## TEXT EXTRACT
╔══

Sunday, January 3, 2021

The definition of heartbreak

 All I ever did was love him. And all I ever wanted was for him to love me too, the way he said he did.

But here I am years later, still waiting. Still doing the same things over and over. Never making changes. 

Waiting to be told that I matter, asking to be told I matter, never being told I matter. 

And all I hear is that deathly darkness calling me again.
Telling me I definitely don't matter. 

Wednesday, December 12, 2018

The Definition of Me (Part 2)... or, The Definition of Devastation

you say i should be over it. but it’s not fair to say i should be over it. it was 8 months when you said that. that’s hardly any time at all when you loved someone. and maybe it was easy for you, but i think that’s cuz you never even loved me in the first place. or that you were just over me way before it all ended anyway. and it’s not fair to say i should be over you when how do you expect me to? 8 months of lovebomb, devalue, discard. (not counting the 9 before that) 8 months of missing me, loving me - you told me that several times. why? - of being lovey, pretending to be different. being the fucking same over and over and over and over.

and every time i would move on, you’d come back. and i’d take you back. into my life and into my heart. trying to get back what you pretended to be. what you pretended to feel. what you probably never felt in the first place.

10 months later. 2 months after the last words. you come back. with a girl. a group of friends. you fucking wink at me. then pretend you care about my uncomfortability. you have taken everything i love from me. the places. the people. myself.

i’m not the drunk, bitter, fat girl you said i was.

i’m fucking heartbroken.

The Definition of My Daily Burden



**I know people will worry when they read this. I'd like to say that I have no current plan to kill myself. Please don't freak out or commit me.**


they always say how they wanted to kill themselves and no one knew.

╚══

From the blog entries above, list each thing the writer says was taken from them in the line beginning "you have taken everything i love from me."

## RECORDS SHOWN

╔══

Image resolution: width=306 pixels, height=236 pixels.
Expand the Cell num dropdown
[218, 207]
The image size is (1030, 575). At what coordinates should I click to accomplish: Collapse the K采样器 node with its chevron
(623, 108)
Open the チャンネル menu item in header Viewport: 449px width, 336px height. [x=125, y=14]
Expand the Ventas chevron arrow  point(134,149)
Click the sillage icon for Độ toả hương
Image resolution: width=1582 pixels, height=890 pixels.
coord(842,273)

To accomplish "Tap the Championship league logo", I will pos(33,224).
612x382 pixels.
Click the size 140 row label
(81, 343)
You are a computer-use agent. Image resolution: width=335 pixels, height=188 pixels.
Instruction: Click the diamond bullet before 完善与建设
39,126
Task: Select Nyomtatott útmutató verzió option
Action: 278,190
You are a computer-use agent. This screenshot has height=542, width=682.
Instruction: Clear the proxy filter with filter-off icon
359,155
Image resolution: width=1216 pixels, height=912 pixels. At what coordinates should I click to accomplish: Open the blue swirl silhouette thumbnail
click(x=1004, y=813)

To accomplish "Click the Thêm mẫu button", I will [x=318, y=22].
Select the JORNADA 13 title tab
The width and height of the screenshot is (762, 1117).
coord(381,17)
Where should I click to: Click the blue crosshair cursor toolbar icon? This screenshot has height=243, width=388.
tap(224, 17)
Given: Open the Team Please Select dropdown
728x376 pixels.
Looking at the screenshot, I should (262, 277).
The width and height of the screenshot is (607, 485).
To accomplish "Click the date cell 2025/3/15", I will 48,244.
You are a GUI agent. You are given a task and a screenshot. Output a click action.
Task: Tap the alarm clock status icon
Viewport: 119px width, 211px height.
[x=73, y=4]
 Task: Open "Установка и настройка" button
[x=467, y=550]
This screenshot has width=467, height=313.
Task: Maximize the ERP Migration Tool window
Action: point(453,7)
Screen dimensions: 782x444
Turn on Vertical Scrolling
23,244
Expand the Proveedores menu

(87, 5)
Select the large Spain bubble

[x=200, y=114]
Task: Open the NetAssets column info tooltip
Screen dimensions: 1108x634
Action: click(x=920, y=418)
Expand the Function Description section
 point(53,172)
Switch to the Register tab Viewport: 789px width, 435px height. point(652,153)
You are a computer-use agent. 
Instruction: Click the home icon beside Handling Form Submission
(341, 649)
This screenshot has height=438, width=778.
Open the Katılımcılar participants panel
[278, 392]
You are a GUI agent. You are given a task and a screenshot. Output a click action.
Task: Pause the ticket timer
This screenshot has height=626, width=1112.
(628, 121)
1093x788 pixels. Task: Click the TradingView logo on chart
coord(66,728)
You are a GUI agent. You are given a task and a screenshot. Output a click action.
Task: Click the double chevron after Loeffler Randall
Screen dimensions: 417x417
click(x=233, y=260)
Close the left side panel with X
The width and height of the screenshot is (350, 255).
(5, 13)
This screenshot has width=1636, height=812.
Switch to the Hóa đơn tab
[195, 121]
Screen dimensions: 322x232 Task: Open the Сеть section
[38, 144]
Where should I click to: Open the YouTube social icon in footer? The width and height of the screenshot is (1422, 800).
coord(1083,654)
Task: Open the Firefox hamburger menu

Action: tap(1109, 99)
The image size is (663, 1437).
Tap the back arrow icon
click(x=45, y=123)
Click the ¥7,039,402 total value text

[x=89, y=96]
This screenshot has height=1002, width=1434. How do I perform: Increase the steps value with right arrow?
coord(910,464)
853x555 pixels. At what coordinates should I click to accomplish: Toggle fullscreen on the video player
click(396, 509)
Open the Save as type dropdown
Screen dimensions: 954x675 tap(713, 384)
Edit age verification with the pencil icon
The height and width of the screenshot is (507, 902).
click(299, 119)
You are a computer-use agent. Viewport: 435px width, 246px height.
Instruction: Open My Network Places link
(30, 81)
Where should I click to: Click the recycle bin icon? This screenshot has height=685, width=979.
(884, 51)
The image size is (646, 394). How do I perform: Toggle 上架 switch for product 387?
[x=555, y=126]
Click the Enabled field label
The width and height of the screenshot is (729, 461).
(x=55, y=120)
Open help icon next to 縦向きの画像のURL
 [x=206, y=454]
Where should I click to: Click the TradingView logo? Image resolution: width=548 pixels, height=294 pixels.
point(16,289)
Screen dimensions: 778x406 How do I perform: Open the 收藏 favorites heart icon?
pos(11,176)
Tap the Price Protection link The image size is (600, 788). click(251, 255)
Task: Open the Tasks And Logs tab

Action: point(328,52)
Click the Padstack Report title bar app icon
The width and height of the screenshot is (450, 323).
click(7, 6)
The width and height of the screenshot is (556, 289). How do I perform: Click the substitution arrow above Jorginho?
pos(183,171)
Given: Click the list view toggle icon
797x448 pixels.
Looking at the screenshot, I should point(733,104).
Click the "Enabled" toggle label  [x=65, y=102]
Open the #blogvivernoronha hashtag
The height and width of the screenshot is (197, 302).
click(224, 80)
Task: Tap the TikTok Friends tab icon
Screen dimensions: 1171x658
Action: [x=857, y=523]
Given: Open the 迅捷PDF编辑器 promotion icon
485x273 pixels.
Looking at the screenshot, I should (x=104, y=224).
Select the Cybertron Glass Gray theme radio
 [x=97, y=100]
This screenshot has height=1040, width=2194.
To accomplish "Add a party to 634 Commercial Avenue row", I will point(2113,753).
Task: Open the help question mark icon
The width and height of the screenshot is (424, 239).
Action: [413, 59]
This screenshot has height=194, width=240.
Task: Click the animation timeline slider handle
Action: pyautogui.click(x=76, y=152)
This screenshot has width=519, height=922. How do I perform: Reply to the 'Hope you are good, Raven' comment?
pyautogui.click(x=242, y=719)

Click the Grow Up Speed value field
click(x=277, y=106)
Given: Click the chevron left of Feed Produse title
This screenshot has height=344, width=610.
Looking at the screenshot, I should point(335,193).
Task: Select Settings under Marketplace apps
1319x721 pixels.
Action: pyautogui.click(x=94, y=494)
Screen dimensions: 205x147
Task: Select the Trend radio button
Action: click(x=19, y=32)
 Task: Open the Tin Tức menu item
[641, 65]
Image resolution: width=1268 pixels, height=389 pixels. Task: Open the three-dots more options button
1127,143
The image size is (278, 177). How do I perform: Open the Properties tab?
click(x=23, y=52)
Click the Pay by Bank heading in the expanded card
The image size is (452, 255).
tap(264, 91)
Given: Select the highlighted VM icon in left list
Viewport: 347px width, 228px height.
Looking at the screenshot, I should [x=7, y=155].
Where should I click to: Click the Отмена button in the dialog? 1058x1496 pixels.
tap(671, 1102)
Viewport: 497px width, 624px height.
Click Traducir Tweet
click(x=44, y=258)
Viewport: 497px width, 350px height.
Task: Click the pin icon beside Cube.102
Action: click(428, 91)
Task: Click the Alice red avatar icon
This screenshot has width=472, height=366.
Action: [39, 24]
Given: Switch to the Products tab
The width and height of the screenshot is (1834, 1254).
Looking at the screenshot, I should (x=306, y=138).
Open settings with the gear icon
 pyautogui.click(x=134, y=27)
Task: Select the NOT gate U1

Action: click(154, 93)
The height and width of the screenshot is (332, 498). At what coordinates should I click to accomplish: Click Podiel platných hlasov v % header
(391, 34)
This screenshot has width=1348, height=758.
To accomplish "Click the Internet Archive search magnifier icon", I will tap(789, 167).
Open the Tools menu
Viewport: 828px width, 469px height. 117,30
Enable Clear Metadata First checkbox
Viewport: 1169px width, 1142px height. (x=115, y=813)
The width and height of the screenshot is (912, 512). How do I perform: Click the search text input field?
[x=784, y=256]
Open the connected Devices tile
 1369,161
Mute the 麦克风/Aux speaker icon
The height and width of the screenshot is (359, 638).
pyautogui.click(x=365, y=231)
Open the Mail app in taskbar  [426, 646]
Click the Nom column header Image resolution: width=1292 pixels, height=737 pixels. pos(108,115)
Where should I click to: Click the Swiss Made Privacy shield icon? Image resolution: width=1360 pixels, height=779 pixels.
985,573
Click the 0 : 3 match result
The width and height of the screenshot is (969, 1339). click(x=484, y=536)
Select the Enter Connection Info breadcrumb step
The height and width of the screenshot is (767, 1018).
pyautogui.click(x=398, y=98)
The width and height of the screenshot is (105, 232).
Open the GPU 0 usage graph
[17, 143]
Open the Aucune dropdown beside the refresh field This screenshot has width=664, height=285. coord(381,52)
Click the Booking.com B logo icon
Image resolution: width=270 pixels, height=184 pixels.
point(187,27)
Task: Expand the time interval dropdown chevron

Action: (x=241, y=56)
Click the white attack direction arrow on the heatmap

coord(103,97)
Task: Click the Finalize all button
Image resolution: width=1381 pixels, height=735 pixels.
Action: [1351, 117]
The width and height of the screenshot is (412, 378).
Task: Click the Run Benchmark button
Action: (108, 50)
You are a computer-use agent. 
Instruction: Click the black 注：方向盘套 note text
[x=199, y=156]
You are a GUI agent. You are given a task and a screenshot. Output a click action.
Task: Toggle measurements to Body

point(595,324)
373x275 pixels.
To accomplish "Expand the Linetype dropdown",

╚══

## RESPONSE FOR THIS EXERCISE
- the places
- the people
- myself